Sighing Exercise



This morning I woke up feeling out of sorts and I couldn’t immediately identify what was bothering me. I was starting to get frustrated because usually I can check in with myself and, within a few minutes, start to decode my feelings.

But that wasn’t happening this morning.

Feeling even more irritated, I plopped into a chair next to my library books. The first one I saw was Joy in Every Moment: Mindful Exercises for Waking to the Wonders of Ordinary Life by Tzivia Gover.

I thought to myself: You have got to be kidding me! On a day like today when my annoyance is increasing by the second?! Is this author nuts, or what?!!

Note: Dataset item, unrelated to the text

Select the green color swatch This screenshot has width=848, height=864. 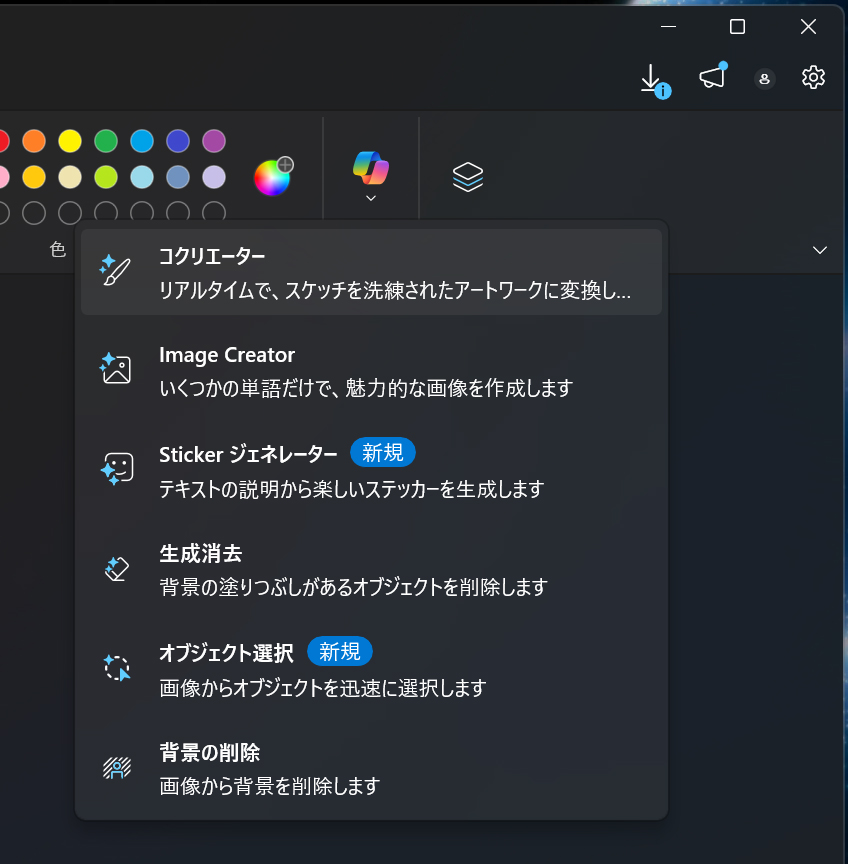click(105, 141)
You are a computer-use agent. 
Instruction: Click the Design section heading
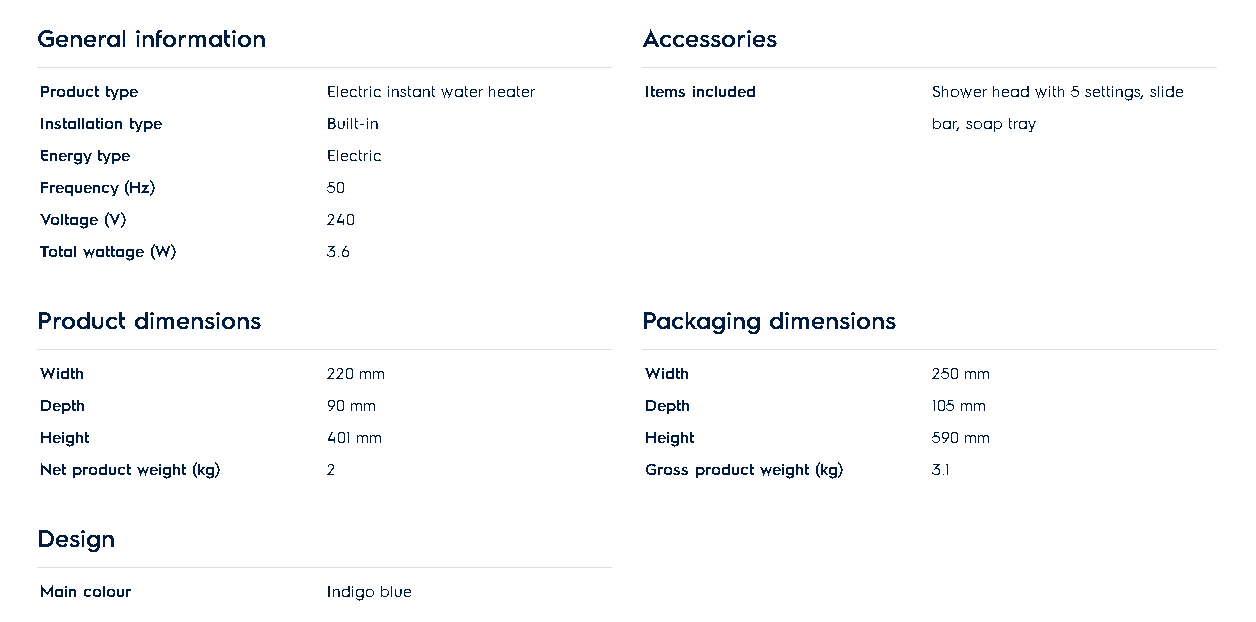[76, 539]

Just for the heck of it, I opened the book to a random page and this is what I saw: “The Oy of Joy” (page 29). In this chapter, the author talks about days when it’s tough to find joy in anything—even the things that delighted you before or those things for which you are deeply grateful. **insert The Twilight Zone theme song here!**

She talked of the connection between separation and wholeness, heartbreak and healing. Then, on the following pages (pages 30-32, with a meditation beginning on page 33) she listed several exercises to help you find joy in the midst of discomfort. All of them would be helpful but today two in particular resonated with me: “Broken Bits of Joy” and “Sighing Into Sadness”.

The artist in me appreciated Tzivia Gover’s suggestion of making a point of looking at the broken things—glass on the side of the road and dried up pieces of leaves blowing along the sidewalk (the “Broken Bits of Joy” exercise). Not only did it challenge me to find the “found art” quality of these items, but it felt more authentic. It felt as if I was giving a voice to the not-so-pretty agitation inside of me, which actually did make me feel better. If I had made myself notice pretty flowers or breathtaking landscapes instead, it would have felt like I was lying to myself and forcing down those “icky” feelings, which would have made me even more agitated and unsettled.

As good as this exercise was, the exercise of “Sighing Into Sadness” was profound—a wake-up call. I was shocked at what I’d discovered.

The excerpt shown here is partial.